RECORDED INFORMATION
____
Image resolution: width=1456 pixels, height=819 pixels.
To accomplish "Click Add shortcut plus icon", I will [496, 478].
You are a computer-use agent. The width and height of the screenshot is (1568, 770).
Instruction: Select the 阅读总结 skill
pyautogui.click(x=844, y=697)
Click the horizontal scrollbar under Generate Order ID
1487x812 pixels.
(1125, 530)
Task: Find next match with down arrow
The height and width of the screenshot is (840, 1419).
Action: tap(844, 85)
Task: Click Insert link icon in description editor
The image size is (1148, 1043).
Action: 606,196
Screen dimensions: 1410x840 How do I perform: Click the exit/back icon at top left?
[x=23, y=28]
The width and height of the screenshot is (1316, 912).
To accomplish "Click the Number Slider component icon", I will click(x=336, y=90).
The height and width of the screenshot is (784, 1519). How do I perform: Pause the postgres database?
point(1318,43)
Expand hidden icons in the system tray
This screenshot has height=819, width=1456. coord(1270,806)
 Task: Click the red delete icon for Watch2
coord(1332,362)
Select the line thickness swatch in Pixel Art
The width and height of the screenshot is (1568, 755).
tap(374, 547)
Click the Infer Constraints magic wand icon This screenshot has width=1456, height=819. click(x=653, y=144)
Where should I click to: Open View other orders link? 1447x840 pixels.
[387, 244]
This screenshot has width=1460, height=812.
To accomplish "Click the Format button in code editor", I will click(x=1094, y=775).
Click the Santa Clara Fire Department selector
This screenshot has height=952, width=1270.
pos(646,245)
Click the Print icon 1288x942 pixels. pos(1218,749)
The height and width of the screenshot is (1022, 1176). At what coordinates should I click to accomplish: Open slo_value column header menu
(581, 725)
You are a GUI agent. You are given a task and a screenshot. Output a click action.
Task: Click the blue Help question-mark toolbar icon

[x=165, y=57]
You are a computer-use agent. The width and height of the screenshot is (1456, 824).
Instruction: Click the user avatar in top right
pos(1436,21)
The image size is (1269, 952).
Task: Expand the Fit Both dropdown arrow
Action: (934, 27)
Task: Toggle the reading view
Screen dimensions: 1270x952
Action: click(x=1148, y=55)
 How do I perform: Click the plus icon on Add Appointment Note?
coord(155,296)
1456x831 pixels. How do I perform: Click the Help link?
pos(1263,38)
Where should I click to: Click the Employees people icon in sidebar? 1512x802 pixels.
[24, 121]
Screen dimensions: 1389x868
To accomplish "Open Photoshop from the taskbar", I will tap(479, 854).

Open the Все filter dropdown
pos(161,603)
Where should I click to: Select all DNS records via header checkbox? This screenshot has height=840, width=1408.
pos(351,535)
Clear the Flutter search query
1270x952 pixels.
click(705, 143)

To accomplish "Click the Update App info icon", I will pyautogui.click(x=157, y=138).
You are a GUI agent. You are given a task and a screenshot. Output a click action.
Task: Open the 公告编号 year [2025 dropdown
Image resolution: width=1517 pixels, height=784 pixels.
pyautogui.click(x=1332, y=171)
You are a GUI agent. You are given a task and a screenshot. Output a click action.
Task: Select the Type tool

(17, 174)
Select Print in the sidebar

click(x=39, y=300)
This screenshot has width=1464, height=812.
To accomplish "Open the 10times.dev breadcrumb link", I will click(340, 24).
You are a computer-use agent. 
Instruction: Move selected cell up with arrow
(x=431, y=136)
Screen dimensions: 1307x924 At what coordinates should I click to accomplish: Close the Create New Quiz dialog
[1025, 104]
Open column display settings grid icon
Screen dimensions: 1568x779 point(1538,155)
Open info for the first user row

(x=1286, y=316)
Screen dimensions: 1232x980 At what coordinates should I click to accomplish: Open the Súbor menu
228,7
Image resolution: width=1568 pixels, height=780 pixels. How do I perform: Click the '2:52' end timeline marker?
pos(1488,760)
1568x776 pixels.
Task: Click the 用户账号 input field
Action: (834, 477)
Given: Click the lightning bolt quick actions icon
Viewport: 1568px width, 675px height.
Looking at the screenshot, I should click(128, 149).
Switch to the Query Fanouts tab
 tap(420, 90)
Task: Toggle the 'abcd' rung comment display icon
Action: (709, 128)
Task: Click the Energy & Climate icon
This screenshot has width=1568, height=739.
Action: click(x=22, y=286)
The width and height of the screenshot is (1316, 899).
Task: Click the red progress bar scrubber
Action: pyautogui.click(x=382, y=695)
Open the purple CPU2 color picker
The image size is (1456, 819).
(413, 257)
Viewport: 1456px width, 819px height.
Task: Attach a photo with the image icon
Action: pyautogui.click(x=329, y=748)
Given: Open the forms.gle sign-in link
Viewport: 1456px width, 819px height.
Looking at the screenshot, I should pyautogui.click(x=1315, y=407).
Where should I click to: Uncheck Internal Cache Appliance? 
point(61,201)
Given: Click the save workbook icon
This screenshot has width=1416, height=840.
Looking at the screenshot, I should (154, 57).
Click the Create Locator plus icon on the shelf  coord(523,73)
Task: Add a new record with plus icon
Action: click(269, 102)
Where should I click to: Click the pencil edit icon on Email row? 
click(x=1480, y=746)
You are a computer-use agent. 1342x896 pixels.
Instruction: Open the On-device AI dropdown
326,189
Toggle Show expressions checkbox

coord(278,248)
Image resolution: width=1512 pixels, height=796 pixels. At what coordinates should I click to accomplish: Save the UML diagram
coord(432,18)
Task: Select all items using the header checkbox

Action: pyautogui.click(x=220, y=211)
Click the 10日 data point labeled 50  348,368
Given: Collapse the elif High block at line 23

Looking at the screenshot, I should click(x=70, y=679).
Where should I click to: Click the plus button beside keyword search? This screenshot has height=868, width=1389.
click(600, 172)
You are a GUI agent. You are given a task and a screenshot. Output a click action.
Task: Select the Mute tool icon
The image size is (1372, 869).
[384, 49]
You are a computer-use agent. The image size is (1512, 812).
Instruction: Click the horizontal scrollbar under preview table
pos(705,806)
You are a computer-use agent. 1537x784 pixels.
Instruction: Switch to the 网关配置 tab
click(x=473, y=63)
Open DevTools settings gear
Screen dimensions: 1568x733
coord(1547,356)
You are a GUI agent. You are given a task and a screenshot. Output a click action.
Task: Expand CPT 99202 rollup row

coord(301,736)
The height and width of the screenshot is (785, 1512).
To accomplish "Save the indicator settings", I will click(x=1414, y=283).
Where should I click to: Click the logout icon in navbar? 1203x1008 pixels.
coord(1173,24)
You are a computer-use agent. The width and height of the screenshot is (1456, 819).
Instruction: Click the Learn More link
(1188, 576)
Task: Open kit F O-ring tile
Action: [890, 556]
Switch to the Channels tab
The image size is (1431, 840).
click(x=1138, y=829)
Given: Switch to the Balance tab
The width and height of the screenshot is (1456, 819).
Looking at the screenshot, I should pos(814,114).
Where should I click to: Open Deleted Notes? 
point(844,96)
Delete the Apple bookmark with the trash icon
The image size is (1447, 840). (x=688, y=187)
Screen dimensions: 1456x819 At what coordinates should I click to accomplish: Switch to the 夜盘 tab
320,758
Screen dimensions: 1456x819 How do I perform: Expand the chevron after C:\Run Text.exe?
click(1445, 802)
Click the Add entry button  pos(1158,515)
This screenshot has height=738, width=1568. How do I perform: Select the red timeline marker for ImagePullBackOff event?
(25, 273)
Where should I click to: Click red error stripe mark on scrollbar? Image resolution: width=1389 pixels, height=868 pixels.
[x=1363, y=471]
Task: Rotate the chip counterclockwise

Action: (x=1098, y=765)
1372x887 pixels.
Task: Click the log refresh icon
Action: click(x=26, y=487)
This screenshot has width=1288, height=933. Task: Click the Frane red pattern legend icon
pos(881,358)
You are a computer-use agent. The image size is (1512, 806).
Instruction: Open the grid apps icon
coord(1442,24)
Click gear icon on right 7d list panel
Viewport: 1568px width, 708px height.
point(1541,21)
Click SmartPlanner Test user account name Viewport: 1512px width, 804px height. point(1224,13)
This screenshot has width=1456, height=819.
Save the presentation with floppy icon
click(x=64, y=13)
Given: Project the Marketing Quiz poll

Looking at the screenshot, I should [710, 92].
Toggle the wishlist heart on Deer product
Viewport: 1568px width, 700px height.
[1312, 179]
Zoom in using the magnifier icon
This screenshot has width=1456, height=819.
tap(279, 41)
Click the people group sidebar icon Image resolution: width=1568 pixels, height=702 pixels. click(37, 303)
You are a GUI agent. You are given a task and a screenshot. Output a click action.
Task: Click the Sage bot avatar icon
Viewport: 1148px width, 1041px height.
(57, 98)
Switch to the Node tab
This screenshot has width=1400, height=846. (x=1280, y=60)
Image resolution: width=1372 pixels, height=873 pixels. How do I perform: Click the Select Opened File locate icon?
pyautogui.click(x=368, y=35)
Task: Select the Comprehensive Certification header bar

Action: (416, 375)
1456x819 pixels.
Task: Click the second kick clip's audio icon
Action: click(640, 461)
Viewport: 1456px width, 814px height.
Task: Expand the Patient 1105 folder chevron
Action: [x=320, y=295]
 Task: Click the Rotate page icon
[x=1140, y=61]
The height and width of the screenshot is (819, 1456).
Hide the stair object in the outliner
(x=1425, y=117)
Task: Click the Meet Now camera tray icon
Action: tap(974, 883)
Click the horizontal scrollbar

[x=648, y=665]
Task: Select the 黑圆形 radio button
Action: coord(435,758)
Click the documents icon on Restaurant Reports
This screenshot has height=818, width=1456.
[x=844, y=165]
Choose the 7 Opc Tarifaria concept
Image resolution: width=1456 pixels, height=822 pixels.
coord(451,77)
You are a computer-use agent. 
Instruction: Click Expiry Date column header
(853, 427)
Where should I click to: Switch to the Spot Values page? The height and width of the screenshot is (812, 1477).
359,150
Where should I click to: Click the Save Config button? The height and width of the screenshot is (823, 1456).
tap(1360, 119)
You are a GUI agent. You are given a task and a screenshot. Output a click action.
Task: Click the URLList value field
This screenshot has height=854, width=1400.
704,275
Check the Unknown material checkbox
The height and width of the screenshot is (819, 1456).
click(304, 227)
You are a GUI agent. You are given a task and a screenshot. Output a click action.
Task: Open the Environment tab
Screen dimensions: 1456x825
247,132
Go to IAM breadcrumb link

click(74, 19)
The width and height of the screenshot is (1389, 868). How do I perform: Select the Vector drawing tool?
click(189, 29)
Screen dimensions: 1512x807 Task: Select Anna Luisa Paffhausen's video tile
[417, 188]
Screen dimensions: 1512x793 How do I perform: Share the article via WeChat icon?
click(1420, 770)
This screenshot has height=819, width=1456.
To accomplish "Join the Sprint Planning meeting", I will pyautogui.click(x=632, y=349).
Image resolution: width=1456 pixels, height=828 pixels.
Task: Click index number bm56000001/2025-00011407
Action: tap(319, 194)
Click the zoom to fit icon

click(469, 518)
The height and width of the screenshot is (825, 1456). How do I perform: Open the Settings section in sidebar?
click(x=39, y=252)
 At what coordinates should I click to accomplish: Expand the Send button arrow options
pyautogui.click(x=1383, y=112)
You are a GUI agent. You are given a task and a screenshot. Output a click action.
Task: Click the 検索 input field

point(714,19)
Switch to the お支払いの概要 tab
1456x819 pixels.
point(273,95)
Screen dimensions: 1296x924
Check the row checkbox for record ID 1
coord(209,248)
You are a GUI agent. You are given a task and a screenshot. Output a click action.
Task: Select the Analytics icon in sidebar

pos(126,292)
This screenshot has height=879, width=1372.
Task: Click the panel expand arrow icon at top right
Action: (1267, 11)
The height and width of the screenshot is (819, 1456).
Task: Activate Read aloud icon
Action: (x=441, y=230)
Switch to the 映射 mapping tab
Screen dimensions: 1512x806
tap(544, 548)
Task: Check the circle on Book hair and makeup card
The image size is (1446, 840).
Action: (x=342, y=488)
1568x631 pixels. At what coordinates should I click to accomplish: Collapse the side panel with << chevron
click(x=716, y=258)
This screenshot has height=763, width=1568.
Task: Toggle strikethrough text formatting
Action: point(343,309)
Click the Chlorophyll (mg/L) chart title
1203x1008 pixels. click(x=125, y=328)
____
ACTIVITY
Go through the material above and state how many lines hold the word "editor". Give only the number.

ANSWER TO THIS EXERCISE
2